My response to @danielle_lerner about her Courier-Journal Story about @mark_jurich

LarryBenz
3 min readMar 10, 2018

Danielle:

I just read your article on Mark Jurich. Several facts, information, and innacuracies were reported including:

-you cite this was Mark Jurich’s first professional job. He spent 5 years playing professional baseball before taking a position at UL. Does that not count as a job?

- the timing of Mark’s employment at UL. As you are aware, Mark Jurich is a two-time All-American baseball player and a graduate of UL and a soon to be MBA graduate. He is one of UL’s own who after playing professional baseball returned to his alma mater to begin a career in sports administration. Mark arrived during the Foundation capital campaign and at a time when the goals of the campaign changed by the Board of Trustees from $500 million to $1 billion. Under the terms set for the campaign, all athletic dollars raised during that time were counted toward the $1 billion. This is material because in general advancement or fundraising of the University typically does not include athletics, they are kept separate as ULAA is an affiliate of the University whereas the Foundation is a distinct legal entity.

Some background information on how UL’s fundraising efforts are funded is essential. UL’s development or advancement office is funded 100% by the Foundation. A formula in place at that time allocated 1.5% of ULF’s endowment spend rate mostly to this budget, which equated to approximately $10 million per year. It was logical to hire Mark through the Foundation to support his salary at the time of the capital campaign and to place him in lines of reporting to avoid nepotism in compliance with UL’s then nepotism policy.

What did Mark and the rest of the development team at Athletics contribute to the campaign? Their contribution was over $275 million, which represented more than three times its budgetary representation. While some of the overall capital campaign’s money count was “in kind” gifts or current use funds, the athletic department dollars raised was overwhelmingly actual cash and reflects combinations of scholarships and facilities. The scholarship monies go directly into UL’s overall budget annually from the Cardinal Athletic Fund adding necessary tuition revenues to UL. There are a significant number of donors who contribute to both athletics and the University so the combining of the efforts for a capital campaign made sense. You will also notice Mark’s departure from in part ULAA’s budget occurred post capital campaign which also makes sense. I am surprised that the efforts that you went to research for the article did not unearth this key information.

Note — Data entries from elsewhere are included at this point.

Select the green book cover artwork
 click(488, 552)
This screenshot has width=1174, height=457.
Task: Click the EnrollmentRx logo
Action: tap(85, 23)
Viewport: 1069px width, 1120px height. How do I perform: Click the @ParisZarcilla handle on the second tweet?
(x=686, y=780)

- It wasn’t just fundraising that was successful during Tom and Mark Jurich’s tenure, a point your article missed. Fundraising joined other key performance indicators (scoreboards in their own right) of championships, graduation rates, volunteer hours, GPA, and financial success. Perhaps you are unaware but as the untimely termination of Tom Jurich was occurring, ULAA reported record financials and a balance sheet well over $30 Million in reserves. The 20 year leadership of Tom Jurich set a tone including a culture of humility within the department that provides the rationale of individuals not taking credit for donations but rather a collaborative effort. You specifically cite in support of this:

Mark Jurich said the Cardinal Athletic Fund kept a “scoreboard” of how much money the staff raised in total each week. The results of the scoreboard, indicating whether or not the staff met its goal, were sent out electronically to the development office. Individual contributions were not listed.

but instead of applauding an environment of teamwork, you insinuate the University supplied records in fundraising shouldn’t be attributed to Mark, when your own research shows that he never personally took credit for anything. I really believe you missed the real point of the exemplary culture of the program in sharing accomplishments.

- lastly, did you ever consider reporting comparable salaries for Directors of Development or similar positions held by Mark Jurich of other ACC schools or peer group athletic departments? It would have demonstrated his compensation at every level was at or below market rate but of course that would have brought much needed facts and anchoring to the article.

I hope you consider edits and additions to your article.